• Text section

If you’re a young investor, you should strive to keep things simple and seek to grow capital gains over the long run, rather than chasing the higher yielders. Indeed, dividends are magnificent ways to compound wealth, especially in a tax-free account like a TFSA (Tax-Free Savings Account).
That said, higher yielders tend to have less-than-stellar growth prospects. Although there are certain companies that can grow earnings, sales, and sizeable dividends, most younger investors should be willing to take risks to increase their wealth while also seeking to minimize risks where possible.
How to look at risks as a younger investor seeking to build wealth
Even though young investors can tolerate risk more than their parents, that does not mean they should be reckless by speculating, gambling, or just playing the game of greater fools (that’s based on the Greater Fool Theory) by hoping someone else will pay a higher price than you did. Indeed, volatility isn’t risk in itself. If you can handle huge swings in either direction, that doesn’t mean you should take a chance with a momentum stock that you cannot value.
Undoubtedly, it can be more useful to view risk as the chance that you may be caught with huge losses that may be difficult or even impossible to recover from. Indeed, mistakes happen in the world of investing. But if you seek to minimize such mistakes (irrecoverable losses), I believe that you’ll do well over the years as an investor, as you continue to add to your skillset and push closer to your (early) retirement goals.
Just remember Warren Buffett’s first rule of investment: don’t lose money!
In this piece, we’ll look at two affordable stocks that could help you build wealth without having to risk your shirt.

• Given request
Condense the paragraph of the article on investing that begins "Even though young investors can tolerate risk" into a short bulleted list that keeps its main points. Rely solely on the article on investing to complete this.

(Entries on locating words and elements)
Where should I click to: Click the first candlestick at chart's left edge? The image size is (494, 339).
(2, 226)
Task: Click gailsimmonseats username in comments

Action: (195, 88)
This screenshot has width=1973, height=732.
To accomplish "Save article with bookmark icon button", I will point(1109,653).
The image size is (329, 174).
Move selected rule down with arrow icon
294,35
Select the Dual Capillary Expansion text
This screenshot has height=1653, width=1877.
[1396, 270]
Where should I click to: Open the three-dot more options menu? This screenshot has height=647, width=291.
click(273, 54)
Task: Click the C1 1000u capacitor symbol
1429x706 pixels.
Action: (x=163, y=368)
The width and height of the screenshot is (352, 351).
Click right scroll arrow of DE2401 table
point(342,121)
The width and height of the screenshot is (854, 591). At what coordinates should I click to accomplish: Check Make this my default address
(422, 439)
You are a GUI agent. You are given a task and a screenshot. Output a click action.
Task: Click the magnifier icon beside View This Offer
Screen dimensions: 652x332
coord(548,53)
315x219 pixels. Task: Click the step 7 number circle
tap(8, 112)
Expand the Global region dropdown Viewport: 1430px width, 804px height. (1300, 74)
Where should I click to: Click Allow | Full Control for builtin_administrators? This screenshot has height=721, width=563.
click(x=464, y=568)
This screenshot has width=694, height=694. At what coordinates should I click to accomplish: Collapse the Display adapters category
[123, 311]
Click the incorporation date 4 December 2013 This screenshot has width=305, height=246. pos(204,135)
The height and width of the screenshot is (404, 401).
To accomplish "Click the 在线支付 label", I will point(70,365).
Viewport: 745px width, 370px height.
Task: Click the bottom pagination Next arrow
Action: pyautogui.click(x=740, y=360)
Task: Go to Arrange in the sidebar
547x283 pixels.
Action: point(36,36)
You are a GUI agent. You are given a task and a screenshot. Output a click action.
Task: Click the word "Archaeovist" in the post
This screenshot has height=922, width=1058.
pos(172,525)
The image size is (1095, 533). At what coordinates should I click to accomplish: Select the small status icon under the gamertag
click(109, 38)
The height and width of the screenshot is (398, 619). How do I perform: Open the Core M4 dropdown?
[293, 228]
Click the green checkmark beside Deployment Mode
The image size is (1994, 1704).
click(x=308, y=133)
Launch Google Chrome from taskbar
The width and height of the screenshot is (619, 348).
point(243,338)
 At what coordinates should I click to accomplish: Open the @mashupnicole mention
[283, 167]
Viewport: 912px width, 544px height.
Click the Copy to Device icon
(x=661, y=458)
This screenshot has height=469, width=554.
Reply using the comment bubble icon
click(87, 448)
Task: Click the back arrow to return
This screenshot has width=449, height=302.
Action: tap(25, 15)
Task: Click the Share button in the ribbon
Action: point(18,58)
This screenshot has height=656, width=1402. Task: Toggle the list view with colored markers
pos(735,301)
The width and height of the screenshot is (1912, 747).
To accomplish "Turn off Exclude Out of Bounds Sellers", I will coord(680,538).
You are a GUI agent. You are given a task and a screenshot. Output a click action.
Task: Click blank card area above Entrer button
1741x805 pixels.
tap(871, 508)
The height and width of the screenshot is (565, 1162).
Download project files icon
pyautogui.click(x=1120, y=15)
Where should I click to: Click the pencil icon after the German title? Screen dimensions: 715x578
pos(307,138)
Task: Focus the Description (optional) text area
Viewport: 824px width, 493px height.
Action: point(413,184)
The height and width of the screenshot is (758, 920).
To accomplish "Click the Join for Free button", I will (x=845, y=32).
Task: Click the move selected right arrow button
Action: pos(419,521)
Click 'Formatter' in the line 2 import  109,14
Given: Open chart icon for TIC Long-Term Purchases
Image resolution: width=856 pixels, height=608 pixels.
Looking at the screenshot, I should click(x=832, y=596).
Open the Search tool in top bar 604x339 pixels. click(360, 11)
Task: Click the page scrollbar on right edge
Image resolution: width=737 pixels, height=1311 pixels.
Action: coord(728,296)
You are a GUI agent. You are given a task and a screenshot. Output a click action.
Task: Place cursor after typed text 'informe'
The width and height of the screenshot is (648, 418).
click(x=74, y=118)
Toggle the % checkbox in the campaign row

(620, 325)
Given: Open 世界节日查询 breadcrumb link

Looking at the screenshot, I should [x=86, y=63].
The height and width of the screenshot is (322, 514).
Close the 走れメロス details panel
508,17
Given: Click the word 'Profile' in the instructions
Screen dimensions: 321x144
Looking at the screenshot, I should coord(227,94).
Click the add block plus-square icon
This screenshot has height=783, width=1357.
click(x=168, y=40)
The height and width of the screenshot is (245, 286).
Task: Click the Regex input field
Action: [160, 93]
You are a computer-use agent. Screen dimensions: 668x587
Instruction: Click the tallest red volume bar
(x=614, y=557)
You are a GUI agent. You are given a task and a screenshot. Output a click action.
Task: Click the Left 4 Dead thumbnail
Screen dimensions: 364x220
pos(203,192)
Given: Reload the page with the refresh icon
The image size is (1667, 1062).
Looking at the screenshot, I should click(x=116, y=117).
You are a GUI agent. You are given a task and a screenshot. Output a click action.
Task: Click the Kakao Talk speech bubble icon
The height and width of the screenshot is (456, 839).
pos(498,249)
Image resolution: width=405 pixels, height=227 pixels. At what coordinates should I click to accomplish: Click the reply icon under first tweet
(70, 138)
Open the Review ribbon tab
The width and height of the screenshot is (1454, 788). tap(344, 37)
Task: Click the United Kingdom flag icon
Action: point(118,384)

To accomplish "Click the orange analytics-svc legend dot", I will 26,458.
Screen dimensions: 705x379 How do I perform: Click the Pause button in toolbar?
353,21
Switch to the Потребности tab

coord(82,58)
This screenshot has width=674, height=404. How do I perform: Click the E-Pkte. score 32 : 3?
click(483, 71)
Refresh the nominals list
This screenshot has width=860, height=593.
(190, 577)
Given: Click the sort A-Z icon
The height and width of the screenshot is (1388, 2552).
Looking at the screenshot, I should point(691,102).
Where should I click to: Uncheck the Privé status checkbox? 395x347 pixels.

• Task response
- Young investors can tolerate more risk than their parents, but that doesn't mean they should be reckless.
- Reckless behavior includes speculating, gambling, or playing the game of greater fools (based on the Greater Fool Theory), hoping someone else will pay a higher price than you did.
- Volatility isn't risk in itself.
- Being able to handle huge swings either way doesn't mean you should take a chance on a momentum stock you cannot value.